Diabetes may set you up for digestive system problems like constipation, but there are many things you can do to get relief.
While everyone is different, some signs that you are constipated are:
- You poop fewer than three times a week.
- Your bowel movements are hard, dry, or lumpy.
- You have to strain to go.
- You feel bloated.
- Your stomach hurts.
Anyone can get constipated. But when you have diabetes, changes to your body can make constipation more likely.
Digestion begins the minute you take a bite of food and ends a day or two later with a trip to the bathroom. The whole process is handled by the same part of your nervous system that controls other body functions that happen automatically, like your heartbeat and breathing.
But over time, high blood sugar can damage the tiny blood vessels and nerves in your body, including your digestive system. A speed-up or slow-down of the process in your intestines could result in diarrhea or constipation. Diabetes medications, certain foods, and related illnesses can cause diarrhea, too.
About 60% to 70% of people with diabetes have some form of nerve damage, or diabetic neuropathy. It can develop at any time, but the longer you have diabetes, the more likely it is.
When diabetes damages the nerves going to your stomach and intestines, they may not be able to move food through normally. This causes constipation, but you can also get alternating bouts of constipation and diarrhea, especially at night.
Misfiring nerves may not squeeze the muscles that mix and move the stuff in your intestines, so everything slows down. Your colon absorbs more moisture from the waste, which makes your poop harder -- and harder to pass. Constipation that lasts a long time can cause other health problems, such as fecal impaction, a hard lump of stool that blocks your rectum so nothing can get out.
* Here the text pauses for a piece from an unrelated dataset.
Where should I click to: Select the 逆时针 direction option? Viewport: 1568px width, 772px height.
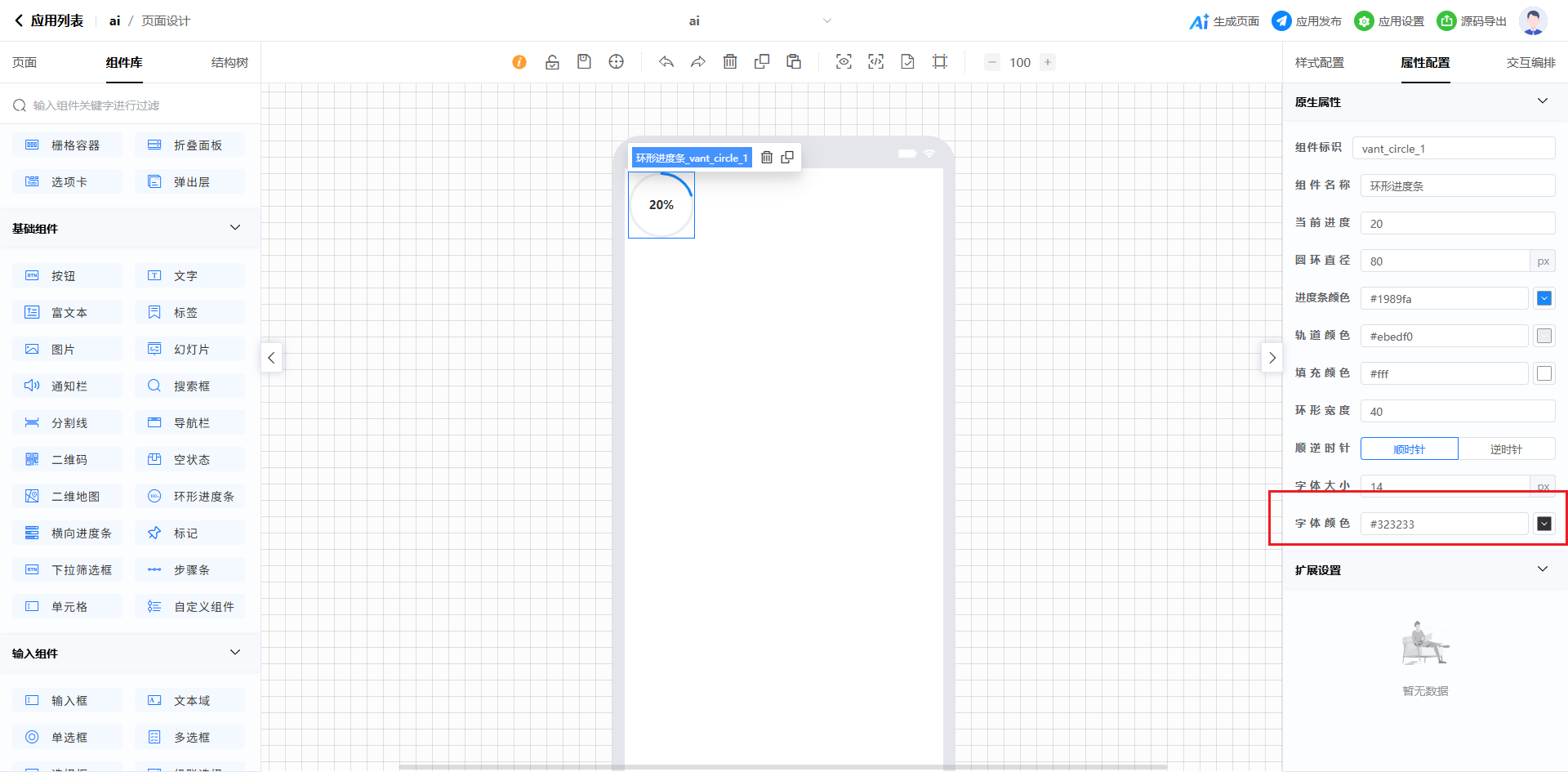coord(1506,449)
Fluid that lingers in your small intestine too long can allow too much bacteria to grow. This could lead to bloating, belly pain, and diarrhea.
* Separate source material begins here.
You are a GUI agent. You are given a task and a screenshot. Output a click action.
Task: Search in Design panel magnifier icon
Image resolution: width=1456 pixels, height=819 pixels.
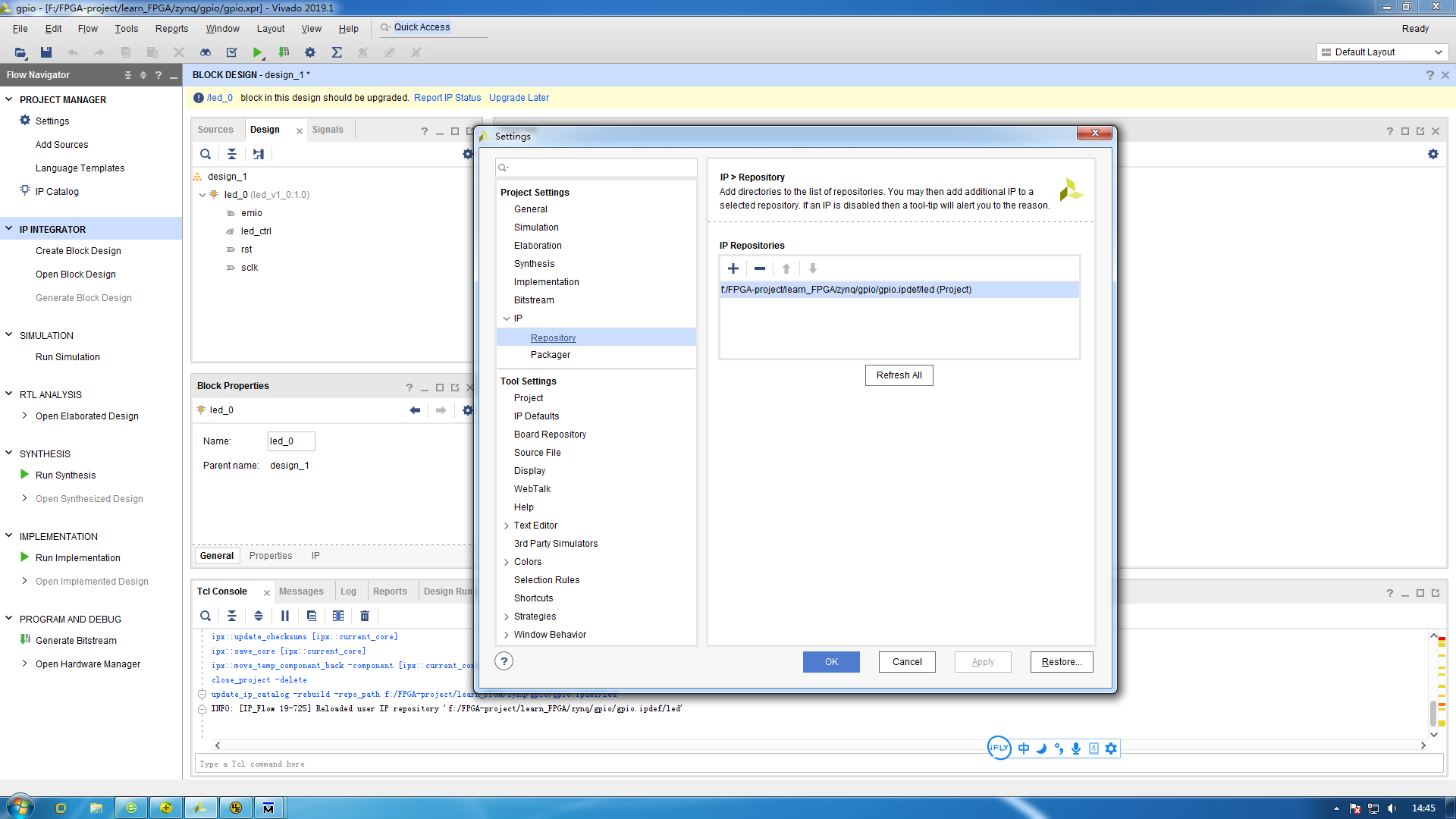(x=205, y=154)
Nerve damage in your large intestine may let fluids move through too fast or cause problems with absorbing and releasing fluid. If that's the case, your poop could be more watery, and you'll need to go more often and urgently.
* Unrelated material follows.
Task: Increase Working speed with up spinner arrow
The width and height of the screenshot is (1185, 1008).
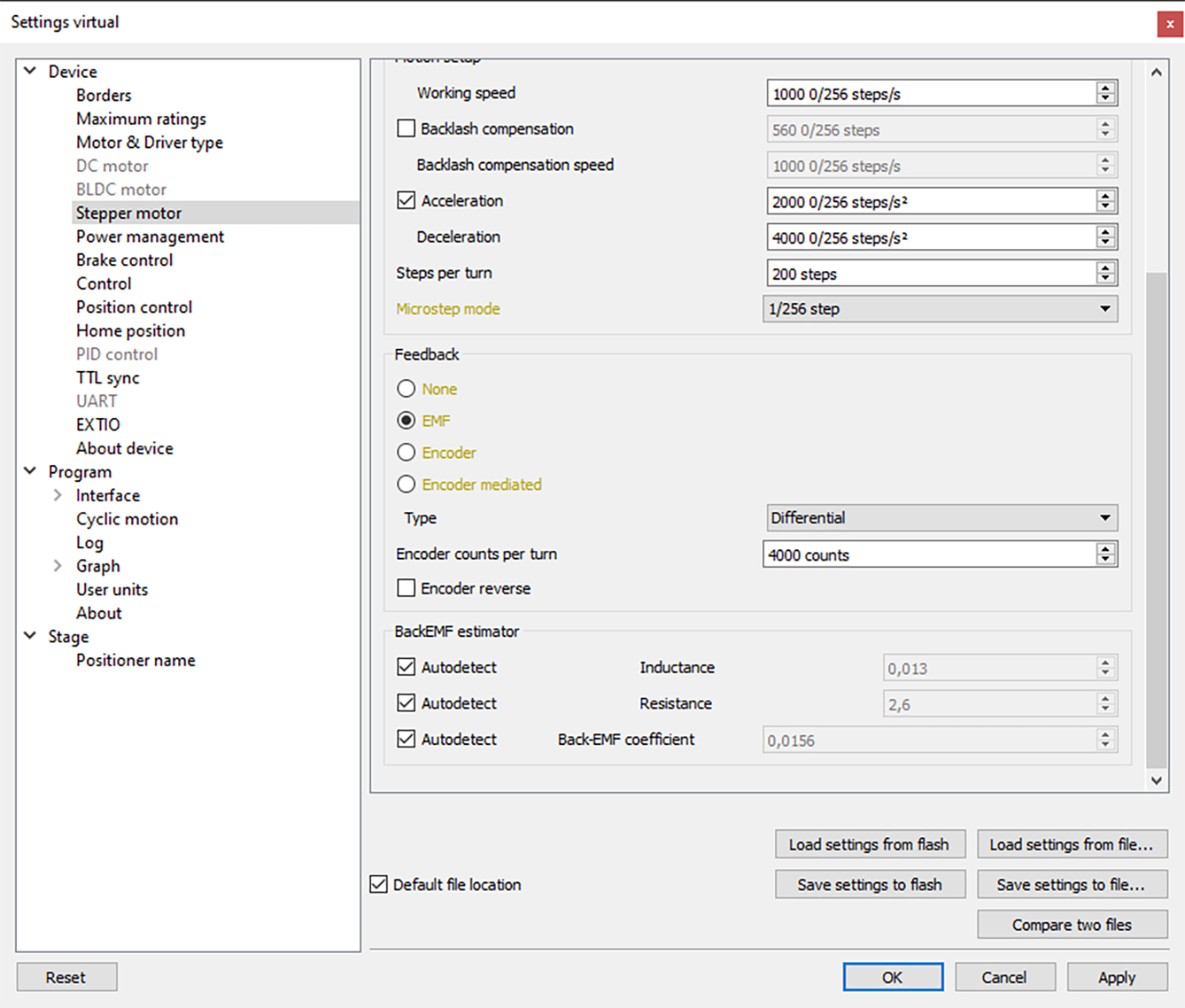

Metformin is in medicines many people take for type 2 diabetes. It helps lower your blood glucose and makes your body more sensitive to insulin. But it can also cause nausea and diarrhea when you first start taking it or when you raise the dose. Those side effects usually go away in a few weeks.
Diarrhea is a possible side effect of other diabetes drugs, too, including:
- Acarbose (Precose)
- Colesevelam (Welchol), and it can also cause constipation
- Linagliptin (Tradjenta)
- Miglitol (Glyset)
- Saxagliptin (Onglyza)
- Sitagliptin (Januvia)
Eating a lot of sugar-free sweeteners like maltitol, mannitol, sorbitol, and xylitol -- can cause diarrhea. They're from a family of compounds called sugar alcohols. Because your body doesn't break them down and absorb them completely, they pull extra water into your intestines.
If you have type 1 diabetes, you are at higher risk for having celiac disease. People with this disorder can't eat gluten (a protein found in grains like wheat, rye, and barley) because it damages the small intestine.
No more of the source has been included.